Mallya is not a traditional Indian in many senses of the word, so the jump for him to start selling scotch whiskey, a very traditional Scottish brand, was not a very big one. But when he won his multi-million-dollar bid for Whyte & Mackay, the big name scotch whiskey maker, would the rest of traditional India be so eager to accept the drink?
"That was a huge gap in my portfolio, because being an Indian company, we could never produce scotch," he says. "So there was a compelling reason for me to actually make an acquisition of scotch whiskey assets and production capabilities."
An added bonus for Mallya was the fact that he used scotch whiskey to blend his Indian whiskeys, "and we were dependent on major scotch whiskey companies to source this raw material," he says.
But the biggest reason he had for the acquisition was his desire to fill a gap in his portfolio, to make sure he had covered all his bases, and to take on the biggest challenge he could see at the time.
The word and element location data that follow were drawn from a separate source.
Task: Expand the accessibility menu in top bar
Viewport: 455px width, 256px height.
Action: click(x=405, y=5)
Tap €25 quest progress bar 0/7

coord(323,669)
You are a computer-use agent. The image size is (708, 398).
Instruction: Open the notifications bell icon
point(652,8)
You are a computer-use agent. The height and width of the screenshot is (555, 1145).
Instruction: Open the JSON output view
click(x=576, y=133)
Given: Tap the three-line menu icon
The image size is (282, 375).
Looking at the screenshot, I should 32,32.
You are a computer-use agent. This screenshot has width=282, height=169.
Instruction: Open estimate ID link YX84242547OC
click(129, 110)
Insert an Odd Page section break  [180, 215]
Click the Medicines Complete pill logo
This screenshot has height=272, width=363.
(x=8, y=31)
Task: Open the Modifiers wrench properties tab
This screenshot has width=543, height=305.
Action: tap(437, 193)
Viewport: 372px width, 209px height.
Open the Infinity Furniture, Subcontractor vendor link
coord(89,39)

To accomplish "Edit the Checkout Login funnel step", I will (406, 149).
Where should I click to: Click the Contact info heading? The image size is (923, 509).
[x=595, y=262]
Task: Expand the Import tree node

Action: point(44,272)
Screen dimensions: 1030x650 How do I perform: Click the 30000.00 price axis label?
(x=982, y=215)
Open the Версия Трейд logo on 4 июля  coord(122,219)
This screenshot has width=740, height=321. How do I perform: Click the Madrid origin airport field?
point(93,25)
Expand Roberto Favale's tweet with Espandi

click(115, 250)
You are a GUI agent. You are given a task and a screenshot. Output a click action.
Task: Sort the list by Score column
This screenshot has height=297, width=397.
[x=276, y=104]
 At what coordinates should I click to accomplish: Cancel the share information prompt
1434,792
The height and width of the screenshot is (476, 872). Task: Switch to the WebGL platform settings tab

"I want to achieve market leadership in this country, because this represents the biggest challenge," he said. That is not surprising coming from someone who is not only a leader in the fields of media, technology and commerce, but also a Member of the Indian Parliament and a leader of a political party.
And Mallya did not want to stop with success in India. He wanted to hit the American market. To do that, Mallya decided to back a pesticide that he claimed could be used by organic farmers, along with a spray to rid households of dust mites.
It was a huge departure from his core alcohol business in India, but Mallya looked at it as an opportunity he could not pass up. Indeed, with SoluNeem, a pesticide made from India's neem tree that could be used to create organic food, Mallya is hoping to tap the market of the 57 million acres around the world that are involved in organic food production.
The competition is still there, to be sure. There are already 11 other neem pesticides on the market, some of which have had problems trying to become water soluble while still maintaining the chemical composition that would allow it to be used for organic production.
But it is the challenge of competition that drives Mallya. "My father was very clear, I had to have an ordinary upbringing," he recalls. "I was put to work as a lowly-paid trainee after college. I didn't like it at the time, but I can't help but feel that that was probably the best thing for me." Today, because of that experience he says, "I work seven days a week."